What have I done? That thought kept pulsing along with the rapid beat of his heart.
"The accident would have happened no matter what. You can't stop something of this magnitude. Not when there are two forces you can't control who willed it."
That gave Stiles pause. "What do you mean 'willed it'?"
The man exhaled sharply through his teeth. "The possessed will do what they are ordered to do. You can keep them at bay, but nothing will stop them indefinitely unless you destroy the host. This accident was not just due to bad fortune."
Stiles thought back to the woman in the driver's seat, mumbling frantically and incoherently.
"But see," the man gestured with one hand toward Lindsay and Ray who were getting out of her car with just a few minor bruises. "Your friends are alright. Thanks to you. You're very powerful with the right incentive."
Stiles felt like retching again. He was pulled in two directions. On the one hand, the relief he felt at seeing Lindsay and Ray mostly unharmed swept him up, but on the other hand, the chaos and destruction around him tried pulling him into a black pit.
"You chose who lived! Isn't that power exhilarating?"
Stiles gripped his pounding head, trying to make sense of it all.
He had chosen who lived, but he realized that he had done so with no care who would die. As the dreadful realization settled, he watched as the paramedics gave up their reanimation attempts on the young girl with faces pulled tight in frustration. Someone called the time of death. A woman was screaming, trying to run towards the girl. She was held back by the police who had now arrived.
Suddenly, he was grabbed by his shoulders, the strength of the hold bruising.
"Stop it!" The faceless man was chiding him, shaking him, as if that could make him see sense. "Stop feeling guilty. Don't you see that you could become much more? You could do everything you've ever dreamed of! Isn't this power worth the sacrifice?"
Stiles' palm showed that half of his scars had turned black. Black for decay, for loss, for the void. He had lost half of himself already.
He looked into the smudge that was the man's face. The features were not visible to him but he felt the man's insistence, his hope that he would see, understand. Because he thought they were the same.
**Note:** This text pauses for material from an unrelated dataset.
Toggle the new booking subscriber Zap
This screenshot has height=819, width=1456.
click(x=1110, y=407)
He was the only one who could relate.
"This power - only you and I could understand the burden of it. We are its slave. We can never be free of it. The responsibility, the quenching thirst for justice that turns into vigilance, into self-righteousness, into violence. It sets us apart from everyone else. For some we are a tool, for others a threat. Make no mistake, Stiles. I am the only who's truly on your side."
Stiles thought about those words even after he had left the In-Between when he woke up lying bleeding in front of the mirror wall in the ballet room, his name written in blood in one corner of the mirror. They kept ghosting through his head as he watched the news alongside the shocked expressions of his friends, feeling nothing except the residue whiplash from the crash.
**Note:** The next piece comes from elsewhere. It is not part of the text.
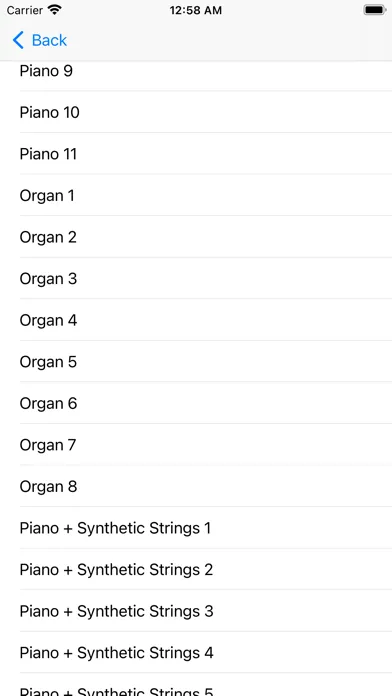Select Piano + Synthetic Strings 2
The width and height of the screenshot is (392, 696).
[x=196, y=569]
He found himself nodding to the words internally when Derek noticed the state of his scars. He didn't answer when he was asked what had happened. He didn't protest when he was hauled into an embrace that was almost violent in its reassurance and need to encompass his whole being.
He tried to feel less alone. Only to realize that he no longer felt like he deserved the companionship.
A god amongst mortals. As such he could never truly belong.